— Text shown —
::::

It’s actually really good. And Chicago looks great in that movie; totally like itself.

 

In the darkness

Darkness at night is such an obvious and easily-neglected thing, probably because it’s no longer a problem. Our cities, even our houses, are made safe and accessible by electric light (and before that, gas lamps, candles, etc.). 

But remember your experience of night as a child, the confounding absoluteness of darkness, and you begin to understand a fraction of what night was like prior to modern conveniences. The conquering of night might be the greatest event that wasn’t one in human history, certainly of the past 200 years — right up there with the massive declines in infant/mother death in childbirth or the emergence of professional sports.

Geoff Managh at BLDGBLOG lays it down with a tidy piece of paleoblogging by proxy:

Writing about the human experience of night before electricity, A. Roger Ekirch points out that almost all internal architectural environments took on a murky, otherworldy lack of detail after the sun had gone down. It was not uncommon to find oneself in a room that was both spatially unfamiliar and even possibly dangerous; to avoid damage to physical property as well as personal injury to oneself, several easy techniques of architectural self-location would be required.

Citing Jean-Jacques Rousseau’s book Émile, Ekirch suggests that echolocation was one of the best methods: a portable, sonic tool for finding your way through unfamiliar towns or buildings. And it could all be as simple as clapping. From Émile: “You will perceive by the resonance of the place whether the area is large or small, whether you are in the middle or in a corner.” You could then move about that space with a knowledge, however vague, of your surroundings, avoiding the painful edge where space gives way to object. And if you get lost, you can simply clap again. 

Managh also thrills at Ekirch’s other discovery: “Entire, community-wide children’s games were also devised so that everyone growing up in a village could become intimately familiar with the local landscape.” Not only would you know your house in the dark, you would learn to know the architecture of your entire town. Managh asks: 

But this idea, so incredibly basic, that children’s games could actually function as pedagogic tools—immersive geographic lessons—so that kids might learn how to prepare for the coming night, is an amazing one, and I have to wonder what games today might serve a similar function. Earthquake-preparedness drills?

::::

— Data provided —
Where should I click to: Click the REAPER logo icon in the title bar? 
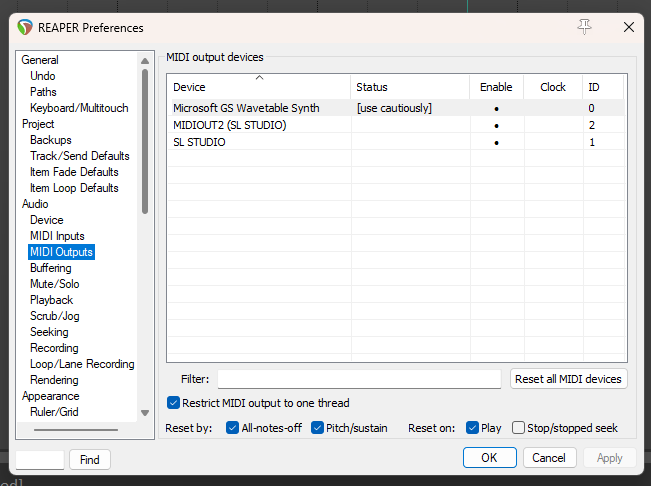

::::

— Task description —
Can you quote the post on darkness at night from "Darkness at night" to "of professional sports."? The material plays no part in what comes next.

— Task result —
Darkness at night is such an obvious and easily-neglected thing, probably because it’s no longer a problem. Our cities, even our houses, are made safe and accessible by electric light (and before that, gas lamps, candles, etc.). 

But remember your experience of night as a child, the confounding absoluteness of darkness, and you begin to understand a fraction of what night was like prior to modern conveniences. The conquering of night might be the greatest event that wasn’t one in human history, certainly of the past 200 years — right up there with the massive declines in infant/mother death in childbirth or the emergence of professional sports.